## What the task requires
A verbatim reproduction of the lines below, from the line containing "Given: Open the Status dropdown showing NEW" through the line containing "Given: Select the", both ends included, is the whole required output.

Stored entries:
━━━

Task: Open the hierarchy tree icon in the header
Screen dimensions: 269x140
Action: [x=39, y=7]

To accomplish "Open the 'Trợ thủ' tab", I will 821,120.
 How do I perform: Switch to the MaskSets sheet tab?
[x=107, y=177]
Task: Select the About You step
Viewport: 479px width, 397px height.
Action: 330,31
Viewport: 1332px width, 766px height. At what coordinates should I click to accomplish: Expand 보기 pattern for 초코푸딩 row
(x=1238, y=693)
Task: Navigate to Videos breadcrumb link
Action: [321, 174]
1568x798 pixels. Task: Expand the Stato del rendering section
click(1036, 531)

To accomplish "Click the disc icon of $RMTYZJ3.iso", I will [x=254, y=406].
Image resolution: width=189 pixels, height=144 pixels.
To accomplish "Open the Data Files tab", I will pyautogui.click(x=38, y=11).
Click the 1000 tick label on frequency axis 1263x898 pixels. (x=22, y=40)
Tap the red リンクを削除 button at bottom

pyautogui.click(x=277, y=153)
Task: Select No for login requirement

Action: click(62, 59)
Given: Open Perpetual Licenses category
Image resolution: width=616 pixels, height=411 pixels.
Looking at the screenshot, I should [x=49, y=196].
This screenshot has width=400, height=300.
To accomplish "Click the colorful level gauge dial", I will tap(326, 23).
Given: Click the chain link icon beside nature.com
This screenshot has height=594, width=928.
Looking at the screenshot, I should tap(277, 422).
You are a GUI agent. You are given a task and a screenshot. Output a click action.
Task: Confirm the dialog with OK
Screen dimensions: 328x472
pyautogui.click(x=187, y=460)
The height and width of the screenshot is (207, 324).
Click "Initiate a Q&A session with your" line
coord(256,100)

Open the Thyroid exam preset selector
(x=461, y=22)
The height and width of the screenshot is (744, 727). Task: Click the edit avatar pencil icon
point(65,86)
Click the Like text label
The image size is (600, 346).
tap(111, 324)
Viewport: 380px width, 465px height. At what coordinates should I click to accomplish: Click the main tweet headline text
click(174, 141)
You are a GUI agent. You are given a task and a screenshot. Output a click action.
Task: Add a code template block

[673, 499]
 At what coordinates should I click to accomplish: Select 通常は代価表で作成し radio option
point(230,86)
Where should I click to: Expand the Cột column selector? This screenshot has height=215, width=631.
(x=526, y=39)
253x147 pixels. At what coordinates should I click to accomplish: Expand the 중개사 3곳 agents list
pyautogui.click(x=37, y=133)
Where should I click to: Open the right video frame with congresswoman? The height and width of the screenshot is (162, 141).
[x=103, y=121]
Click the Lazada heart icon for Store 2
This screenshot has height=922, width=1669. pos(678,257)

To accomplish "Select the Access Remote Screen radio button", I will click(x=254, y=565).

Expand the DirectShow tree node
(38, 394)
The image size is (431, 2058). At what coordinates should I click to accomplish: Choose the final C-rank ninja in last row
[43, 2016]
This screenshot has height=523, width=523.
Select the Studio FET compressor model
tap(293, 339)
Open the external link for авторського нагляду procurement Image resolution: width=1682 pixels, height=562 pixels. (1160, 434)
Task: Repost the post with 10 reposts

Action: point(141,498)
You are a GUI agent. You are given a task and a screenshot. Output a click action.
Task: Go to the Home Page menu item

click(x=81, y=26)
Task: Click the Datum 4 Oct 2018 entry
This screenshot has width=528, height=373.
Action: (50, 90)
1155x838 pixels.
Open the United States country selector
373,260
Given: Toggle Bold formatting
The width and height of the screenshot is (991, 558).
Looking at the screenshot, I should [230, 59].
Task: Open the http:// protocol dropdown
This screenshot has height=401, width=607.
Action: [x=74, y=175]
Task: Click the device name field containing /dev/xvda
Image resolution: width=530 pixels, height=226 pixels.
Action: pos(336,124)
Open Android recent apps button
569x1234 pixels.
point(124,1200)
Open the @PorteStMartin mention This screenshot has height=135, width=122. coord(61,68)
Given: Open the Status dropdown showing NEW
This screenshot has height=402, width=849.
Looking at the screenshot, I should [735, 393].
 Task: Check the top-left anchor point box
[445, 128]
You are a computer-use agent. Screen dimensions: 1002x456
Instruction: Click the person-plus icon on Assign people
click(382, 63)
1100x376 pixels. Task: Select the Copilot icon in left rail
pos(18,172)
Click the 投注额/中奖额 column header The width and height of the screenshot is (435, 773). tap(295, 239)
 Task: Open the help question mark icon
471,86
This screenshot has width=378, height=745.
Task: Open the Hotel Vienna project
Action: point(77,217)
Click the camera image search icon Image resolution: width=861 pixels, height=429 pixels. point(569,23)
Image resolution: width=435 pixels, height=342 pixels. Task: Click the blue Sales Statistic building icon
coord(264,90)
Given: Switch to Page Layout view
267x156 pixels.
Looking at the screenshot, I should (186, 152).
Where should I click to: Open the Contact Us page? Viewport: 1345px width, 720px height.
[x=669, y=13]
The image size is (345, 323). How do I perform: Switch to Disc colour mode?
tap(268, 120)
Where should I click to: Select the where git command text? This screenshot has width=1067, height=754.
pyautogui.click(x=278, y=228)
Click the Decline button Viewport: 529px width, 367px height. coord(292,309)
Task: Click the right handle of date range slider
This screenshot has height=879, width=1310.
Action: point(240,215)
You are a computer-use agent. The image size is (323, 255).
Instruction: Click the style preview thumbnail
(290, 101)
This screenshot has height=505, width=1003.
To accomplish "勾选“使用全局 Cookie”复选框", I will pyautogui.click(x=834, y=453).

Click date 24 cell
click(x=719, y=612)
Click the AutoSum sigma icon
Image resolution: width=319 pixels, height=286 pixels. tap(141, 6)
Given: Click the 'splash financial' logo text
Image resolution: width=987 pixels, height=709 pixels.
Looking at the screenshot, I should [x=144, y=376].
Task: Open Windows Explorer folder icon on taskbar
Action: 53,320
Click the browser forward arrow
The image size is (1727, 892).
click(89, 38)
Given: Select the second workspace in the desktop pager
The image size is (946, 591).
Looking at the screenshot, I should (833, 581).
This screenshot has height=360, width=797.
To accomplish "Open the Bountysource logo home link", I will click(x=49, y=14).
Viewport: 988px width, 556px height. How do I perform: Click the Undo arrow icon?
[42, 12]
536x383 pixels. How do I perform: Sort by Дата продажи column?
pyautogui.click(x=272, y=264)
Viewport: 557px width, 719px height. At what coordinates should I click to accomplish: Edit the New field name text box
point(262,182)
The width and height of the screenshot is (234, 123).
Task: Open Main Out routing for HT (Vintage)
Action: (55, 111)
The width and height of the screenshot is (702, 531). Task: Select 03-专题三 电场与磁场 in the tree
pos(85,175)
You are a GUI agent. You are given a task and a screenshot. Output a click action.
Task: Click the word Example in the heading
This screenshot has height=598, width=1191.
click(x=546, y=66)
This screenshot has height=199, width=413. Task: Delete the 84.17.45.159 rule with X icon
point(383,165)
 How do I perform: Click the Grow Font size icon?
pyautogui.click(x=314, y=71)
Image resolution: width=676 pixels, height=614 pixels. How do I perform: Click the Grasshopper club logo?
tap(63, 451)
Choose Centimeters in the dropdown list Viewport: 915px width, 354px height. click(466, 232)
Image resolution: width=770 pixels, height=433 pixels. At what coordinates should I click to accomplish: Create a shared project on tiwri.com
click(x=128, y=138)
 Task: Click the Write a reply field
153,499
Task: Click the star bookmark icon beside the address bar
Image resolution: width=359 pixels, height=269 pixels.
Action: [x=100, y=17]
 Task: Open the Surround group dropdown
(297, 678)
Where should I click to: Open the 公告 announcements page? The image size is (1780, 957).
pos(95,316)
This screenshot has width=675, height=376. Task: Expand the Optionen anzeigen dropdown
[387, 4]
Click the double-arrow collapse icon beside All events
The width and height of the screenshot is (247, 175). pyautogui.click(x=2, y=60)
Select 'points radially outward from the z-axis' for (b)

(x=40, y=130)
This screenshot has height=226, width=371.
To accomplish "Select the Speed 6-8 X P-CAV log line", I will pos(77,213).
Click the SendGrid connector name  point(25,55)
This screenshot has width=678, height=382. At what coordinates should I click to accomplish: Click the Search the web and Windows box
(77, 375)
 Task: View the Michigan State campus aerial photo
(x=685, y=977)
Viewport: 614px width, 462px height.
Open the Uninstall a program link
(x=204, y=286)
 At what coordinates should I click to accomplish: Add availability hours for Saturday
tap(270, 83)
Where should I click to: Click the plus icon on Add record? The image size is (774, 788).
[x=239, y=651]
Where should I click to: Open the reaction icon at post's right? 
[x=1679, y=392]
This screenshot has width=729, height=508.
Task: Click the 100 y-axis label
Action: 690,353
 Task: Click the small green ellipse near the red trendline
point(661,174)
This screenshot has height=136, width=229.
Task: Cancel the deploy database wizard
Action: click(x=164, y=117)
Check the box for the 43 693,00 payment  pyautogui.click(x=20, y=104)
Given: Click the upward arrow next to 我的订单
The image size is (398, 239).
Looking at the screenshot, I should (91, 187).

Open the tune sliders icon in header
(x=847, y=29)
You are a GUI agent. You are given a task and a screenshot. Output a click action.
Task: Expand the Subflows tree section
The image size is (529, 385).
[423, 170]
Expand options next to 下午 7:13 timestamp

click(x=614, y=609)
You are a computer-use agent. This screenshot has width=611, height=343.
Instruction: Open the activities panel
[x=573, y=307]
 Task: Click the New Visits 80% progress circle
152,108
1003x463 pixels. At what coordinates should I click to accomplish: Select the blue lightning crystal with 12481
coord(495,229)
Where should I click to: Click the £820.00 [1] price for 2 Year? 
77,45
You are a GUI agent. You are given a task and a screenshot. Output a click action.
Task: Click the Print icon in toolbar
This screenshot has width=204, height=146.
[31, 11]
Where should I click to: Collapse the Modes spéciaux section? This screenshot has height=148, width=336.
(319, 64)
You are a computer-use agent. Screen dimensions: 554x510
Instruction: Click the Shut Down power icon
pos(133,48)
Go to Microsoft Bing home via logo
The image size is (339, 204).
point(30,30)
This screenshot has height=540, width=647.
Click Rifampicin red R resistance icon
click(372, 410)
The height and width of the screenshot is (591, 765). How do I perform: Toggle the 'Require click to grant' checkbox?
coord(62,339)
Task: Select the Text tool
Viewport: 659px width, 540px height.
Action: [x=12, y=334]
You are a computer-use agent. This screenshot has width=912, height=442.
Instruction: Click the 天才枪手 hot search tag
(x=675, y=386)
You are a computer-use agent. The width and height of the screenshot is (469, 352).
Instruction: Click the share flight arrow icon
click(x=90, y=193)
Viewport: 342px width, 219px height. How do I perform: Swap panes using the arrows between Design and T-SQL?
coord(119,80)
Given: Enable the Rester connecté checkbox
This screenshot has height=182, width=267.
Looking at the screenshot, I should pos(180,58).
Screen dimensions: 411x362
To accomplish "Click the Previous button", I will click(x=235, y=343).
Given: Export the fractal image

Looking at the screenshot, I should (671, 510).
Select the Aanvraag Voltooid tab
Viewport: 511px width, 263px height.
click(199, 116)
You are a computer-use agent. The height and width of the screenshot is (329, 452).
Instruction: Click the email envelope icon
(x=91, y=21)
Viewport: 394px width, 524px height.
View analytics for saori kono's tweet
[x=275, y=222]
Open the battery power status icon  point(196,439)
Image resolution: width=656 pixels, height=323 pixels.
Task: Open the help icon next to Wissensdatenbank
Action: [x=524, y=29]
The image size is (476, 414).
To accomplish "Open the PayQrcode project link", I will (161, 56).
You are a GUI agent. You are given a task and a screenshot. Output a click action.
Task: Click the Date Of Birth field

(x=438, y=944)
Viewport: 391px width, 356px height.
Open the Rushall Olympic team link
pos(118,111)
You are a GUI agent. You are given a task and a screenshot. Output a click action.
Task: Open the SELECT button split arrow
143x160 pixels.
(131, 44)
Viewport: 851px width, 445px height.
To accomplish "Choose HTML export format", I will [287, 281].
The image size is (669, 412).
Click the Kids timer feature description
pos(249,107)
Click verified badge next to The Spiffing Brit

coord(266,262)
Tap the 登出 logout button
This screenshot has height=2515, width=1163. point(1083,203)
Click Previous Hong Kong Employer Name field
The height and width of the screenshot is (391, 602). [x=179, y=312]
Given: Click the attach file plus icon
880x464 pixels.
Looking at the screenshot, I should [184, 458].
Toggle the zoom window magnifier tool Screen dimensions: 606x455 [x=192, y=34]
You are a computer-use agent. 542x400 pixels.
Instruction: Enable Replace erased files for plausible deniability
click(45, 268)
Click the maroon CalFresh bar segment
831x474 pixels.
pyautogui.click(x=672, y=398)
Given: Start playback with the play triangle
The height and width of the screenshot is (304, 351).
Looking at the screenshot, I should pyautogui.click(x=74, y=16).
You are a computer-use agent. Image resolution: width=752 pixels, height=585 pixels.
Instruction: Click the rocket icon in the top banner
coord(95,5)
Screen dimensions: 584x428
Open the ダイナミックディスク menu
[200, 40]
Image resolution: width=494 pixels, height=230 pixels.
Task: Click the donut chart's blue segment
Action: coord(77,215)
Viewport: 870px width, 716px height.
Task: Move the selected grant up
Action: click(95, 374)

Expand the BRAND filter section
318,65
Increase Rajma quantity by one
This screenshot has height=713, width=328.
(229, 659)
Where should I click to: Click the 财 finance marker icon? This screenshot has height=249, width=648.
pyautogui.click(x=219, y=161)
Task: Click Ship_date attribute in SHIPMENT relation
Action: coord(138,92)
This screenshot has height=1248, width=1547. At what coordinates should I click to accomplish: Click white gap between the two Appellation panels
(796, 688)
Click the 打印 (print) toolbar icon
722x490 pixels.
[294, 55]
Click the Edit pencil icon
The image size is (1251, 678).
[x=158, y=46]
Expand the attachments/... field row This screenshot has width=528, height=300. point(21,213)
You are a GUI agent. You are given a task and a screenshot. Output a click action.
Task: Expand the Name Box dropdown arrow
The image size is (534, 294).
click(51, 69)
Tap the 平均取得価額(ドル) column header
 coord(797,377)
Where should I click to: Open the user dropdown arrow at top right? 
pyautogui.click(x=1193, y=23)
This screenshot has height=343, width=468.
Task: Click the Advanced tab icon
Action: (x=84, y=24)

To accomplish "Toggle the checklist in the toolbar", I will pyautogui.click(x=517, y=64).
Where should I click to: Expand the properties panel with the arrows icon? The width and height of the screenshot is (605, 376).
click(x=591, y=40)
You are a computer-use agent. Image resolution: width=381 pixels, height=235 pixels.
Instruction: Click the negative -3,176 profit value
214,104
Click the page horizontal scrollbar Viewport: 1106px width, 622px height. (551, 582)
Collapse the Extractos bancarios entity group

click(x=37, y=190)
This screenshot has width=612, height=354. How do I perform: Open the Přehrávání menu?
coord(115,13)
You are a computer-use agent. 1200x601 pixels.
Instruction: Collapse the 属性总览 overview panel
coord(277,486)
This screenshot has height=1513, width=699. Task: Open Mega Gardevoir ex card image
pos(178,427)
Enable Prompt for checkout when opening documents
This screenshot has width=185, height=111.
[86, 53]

━━━

## Response
Given: Open the Status dropdown showing NEW
This screenshot has height=402, width=849.
Looking at the screenshot, I should [735, 393].
 Task: Check the top-left anchor point box
[445, 128]
You are a computer-use agent. Screen dimensions: 1002x456
Instruction: Click the person-plus icon on Assign people
click(382, 63)
1100x376 pixels. Task: Select the Copilot icon in left rail
pos(18,172)
Click the 投注额/中奖额 column header The width and height of the screenshot is (435, 773). tap(295, 239)
 Task: Open the help question mark icon
471,86
This screenshot has width=378, height=745.
Task: Open the Hotel Vienna project
Action: point(77,217)
Click the camera image search icon Image resolution: width=861 pixels, height=429 pixels. point(569,23)
Image resolution: width=435 pixels, height=342 pixels. Task: Click the blue Sales Statistic building icon
coord(264,90)
Given: Switch to Page Layout view
267x156 pixels.
Looking at the screenshot, I should (186, 152).
Where should I click to: Open the Contact Us page? Viewport: 1345px width, 720px height.
[x=669, y=13]
The image size is (345, 323). How do I perform: Switch to Disc colour mode?
tap(268, 120)
Where should I click to: Select the where git command text? This screenshot has width=1067, height=754.
pyautogui.click(x=278, y=228)
Click the Decline button Viewport: 529px width, 367px height. coord(292,309)
Task: Click the right handle of date range slider
This screenshot has height=879, width=1310.
Action: point(240,215)
You are a computer-use agent. The image size is (323, 255).
Instruction: Click the style preview thumbnail
(290, 101)
This screenshot has height=505, width=1003.
To accomplish "勾选“使用全局 Cookie”复选框", I will pyautogui.click(x=834, y=453).

Click date 24 cell
click(x=719, y=612)
Click the AutoSum sigma icon
Image resolution: width=319 pixels, height=286 pixels. tap(141, 6)
Given: Click the 'splash financial' logo text
Image resolution: width=987 pixels, height=709 pixels.
Looking at the screenshot, I should [x=144, y=376].
Task: Open Windows Explorer folder icon on taskbar
Action: 53,320
Click the browser forward arrow
The image size is (1727, 892).
click(89, 38)
Given: Select the second workspace in the desktop pager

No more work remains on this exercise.